| TO BE DONE |
Recast the items below as a JSON list of strings, one string per line, with blank lines left out. Begin at the line that contains "Image resolution: width=681" and stop after the last line of the items.

Items excerpted from a collection
##############################
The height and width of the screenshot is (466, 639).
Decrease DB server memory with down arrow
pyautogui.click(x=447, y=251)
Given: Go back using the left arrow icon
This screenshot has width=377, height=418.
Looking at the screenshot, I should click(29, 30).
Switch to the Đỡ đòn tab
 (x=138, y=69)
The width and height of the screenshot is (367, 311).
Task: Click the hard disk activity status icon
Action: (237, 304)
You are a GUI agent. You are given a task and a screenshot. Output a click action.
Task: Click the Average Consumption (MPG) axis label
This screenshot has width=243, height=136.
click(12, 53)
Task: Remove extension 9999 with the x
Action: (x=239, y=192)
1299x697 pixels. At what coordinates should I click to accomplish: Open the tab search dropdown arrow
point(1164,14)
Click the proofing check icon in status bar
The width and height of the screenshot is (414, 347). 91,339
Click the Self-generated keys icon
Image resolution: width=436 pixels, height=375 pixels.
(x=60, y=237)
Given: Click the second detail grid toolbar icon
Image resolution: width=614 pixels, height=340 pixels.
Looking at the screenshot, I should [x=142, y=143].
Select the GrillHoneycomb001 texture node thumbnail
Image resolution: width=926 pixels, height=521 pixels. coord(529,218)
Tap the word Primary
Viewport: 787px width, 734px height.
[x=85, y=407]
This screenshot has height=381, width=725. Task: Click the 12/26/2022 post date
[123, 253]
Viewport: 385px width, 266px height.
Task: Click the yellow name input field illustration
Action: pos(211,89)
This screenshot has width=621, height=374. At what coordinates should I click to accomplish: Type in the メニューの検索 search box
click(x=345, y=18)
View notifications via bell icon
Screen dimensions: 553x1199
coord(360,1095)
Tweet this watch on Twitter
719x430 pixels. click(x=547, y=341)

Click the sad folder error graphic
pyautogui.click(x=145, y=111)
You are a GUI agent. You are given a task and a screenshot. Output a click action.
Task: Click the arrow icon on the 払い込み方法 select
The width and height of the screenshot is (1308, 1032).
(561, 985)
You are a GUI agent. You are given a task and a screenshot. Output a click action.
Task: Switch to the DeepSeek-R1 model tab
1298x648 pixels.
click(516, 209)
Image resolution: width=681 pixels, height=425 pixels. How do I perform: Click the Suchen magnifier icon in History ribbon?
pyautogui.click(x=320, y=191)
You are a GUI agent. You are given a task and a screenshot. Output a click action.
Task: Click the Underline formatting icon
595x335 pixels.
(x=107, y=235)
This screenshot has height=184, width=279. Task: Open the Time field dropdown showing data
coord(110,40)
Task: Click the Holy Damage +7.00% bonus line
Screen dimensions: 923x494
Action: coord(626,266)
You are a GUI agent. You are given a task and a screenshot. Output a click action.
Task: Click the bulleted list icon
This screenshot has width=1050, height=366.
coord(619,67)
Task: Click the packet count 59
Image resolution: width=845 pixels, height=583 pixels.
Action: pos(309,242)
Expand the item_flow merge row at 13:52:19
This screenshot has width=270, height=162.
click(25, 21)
##############################
| FINISHED EXERCISE |
[
  "Image resolution: width=681 pixels, height=425 pixels. How do I perform: Click the Suchen magnifier icon in History ribbon?",
  "pyautogui.click(x=320, y=191)",
  "You are a GUI agent. You are given a task and a screenshot. Output a click action.",
  "Task: Click the Underline formatting icon",
  "595x335 pixels.",
  "(x=107, y=235)",
  "This screenshot has height=184, width=279. Task: Open the Time field dropdown showing data",
  "coord(110,40)",
  "Task: Click the Holy Damage +7.00% bonus line",
  "Screen dimensions: 923x494",
  "Action: coord(626,266)",
  "You are a GUI agent. You are given a task and a screenshot. Output a click action.",
  "Task: Click the bulleted list icon",
  "This screenshot has width=1050, height=366.",
  "coord(619,67)",
  "Task: Click the packet count 59",
  "Image resolution: width=845 pixels, height=583 pixels.",
  "Action: pos(309,242)",
  "Expand the item_flow merge row at 13:52:19",
  "This screenshot has width=270, height=162.",
  "click(25, 21)"
]